Fé e Cidadania

Partir de Cristo Misericordioso

Neste início do novo milênio, diante do vasto horizonte pastoral da Igreja, “Partir de Cristo” foi a grande e renovada indicação de São João Paulo II (cf. Novo Millennio Ineunte, 29-41), visando “suscitar em nós um dinamismo novo” e permitir avançarmos para águas mais profundas (cf. Lc 5,4 ss).

Partir de Cristo pressupõe um verdadeiro cristocentrismo compreendido desde o próprio Mistério de Cristo, da “economia do mistério” (Ef 3,9), cuja essência é o “desígnio benevolente” do Pai, desígnio de amor e infinita misericórdia (cf. Ef 1,9). Partir de Cristo significa, em primeiro lugar, contemplar esse mistério no coração transpassado do Crucificado, do qual jorram sangue e água (cf. Jo 19,34 ss), pois é “a partir desse olhar contemplativo que o cristão encontra o caminho do seu viver e amar” (cf. Bento XVI, Deus Caritas Est, 12).

O Papa Francisco declarou esperar um “Pentecostes teológico”, no qual, antes de tudo, deve-se partir do Evangelho da misericórdia, da “centralidade da misericórdia”, uma vez que “a teologia depois da Veritatis Gaudium é querigmática, uma teologia do discernimento, da misericórdia...” (Discurso de 21 de junho de 2019).

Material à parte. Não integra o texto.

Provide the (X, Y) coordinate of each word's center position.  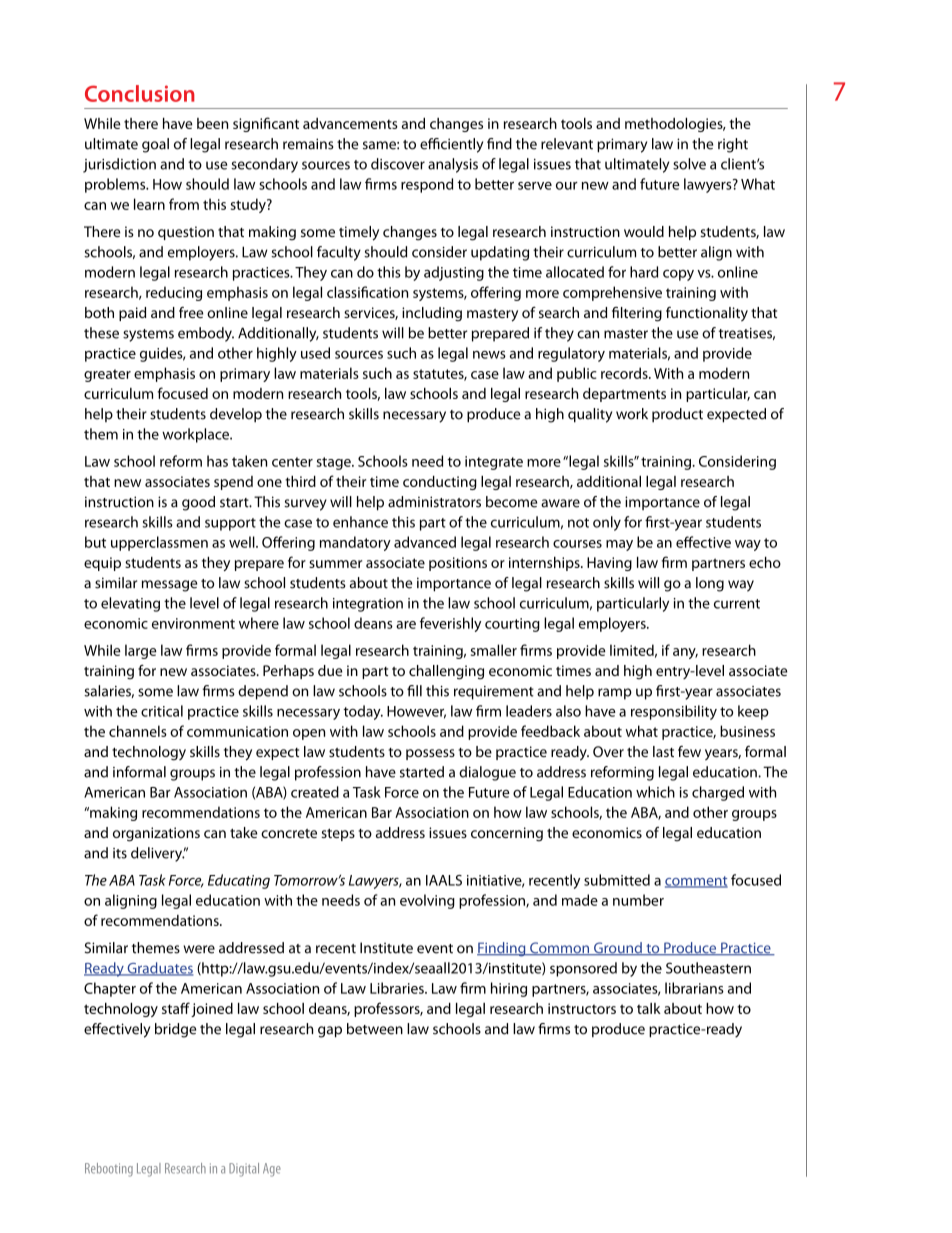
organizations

Isso só pode acontecer mediante a via de sempre do cristocentrismo, isto é, do mistério de Cristo como um desígnio eterno de misericórdia: “De fato, o ‘Original’ que à sagrada doutrina importa conhecer antes de tudo e, portanto, o primeiro objeto de interesse teológico, é o Crucificado glorioso predestinado desde sempre, e, portanto, sua vida com seus acontecimentos, nos quais ocorre a manifestação detalhada do eterno plano gerado e motivado pela divina misericórdia. Neste sentido, a teologia cristã é originalmente crística” (Monsenhor Inos 
Biffi, Um método infalível para renovar a teologia. L’Osservatore Romano, 27 de julho de 2010).

Mas como no tempo da Igreja toda a economia da salvação é uma economia sacramental, também a economia da misericórdia exige uma abordagem teológico-litúrgica. Bento XVI, em seu discurso inaugural da V Conferência de Aparecida (n.4), afirmou: “Só da Eucaristia brotará a civilização do amor, que transformará a América Latina e o Caribe, para que, além de ser o continente da Esperança, seja também o continente do Amor!”. Para ele, “transformar-se em amor é a única adoração verdadeira” (Opera Omnia, Teologia della Liturgia, vol. XI, p. 58, LEV, 2010), uma humanidade que, transformada em amor, é uma glorificação viva de Deus, o culto verdadeiro que Deus espera. O homem vivo – isto é, que se tornou glória para Deus – é ele mesmo adoração, sacrifício. 

É uma compreensão cristocêntrica, que se dá em três níveis ou três passos:  mistério, celebração e vida (cultura). A partir dessa fórmula, podemos igualmente dizer que uma cultura da misericórdia brota da Eucaristia, até porque o Documento de Aparecida caminha sempre no sentido da transfiguração da cultura. Na verdade, é a “cultura” que está em situação escatológica; portanto, a anelada civilização do amor, que se coloca como a meta da Doutrina Social da Igreja, depende, obrigatoriamente, do florescimento de uma cultura da misericórdia, se quisermos ser coerentes com tudo o que foi exposto acima.

Para que amadureça como cultura, essa percepção cristocêntrica da misericórdia precisa se articular – metodologicamente – como experiência vivida do Mistério (o tempo), momentos litúrgicos (o culto) e construção de mentalidades e ações concretas no mundo (a cultura). Assim, caminhamos para cada vez mais “Partir de Cristo Misericordioso”.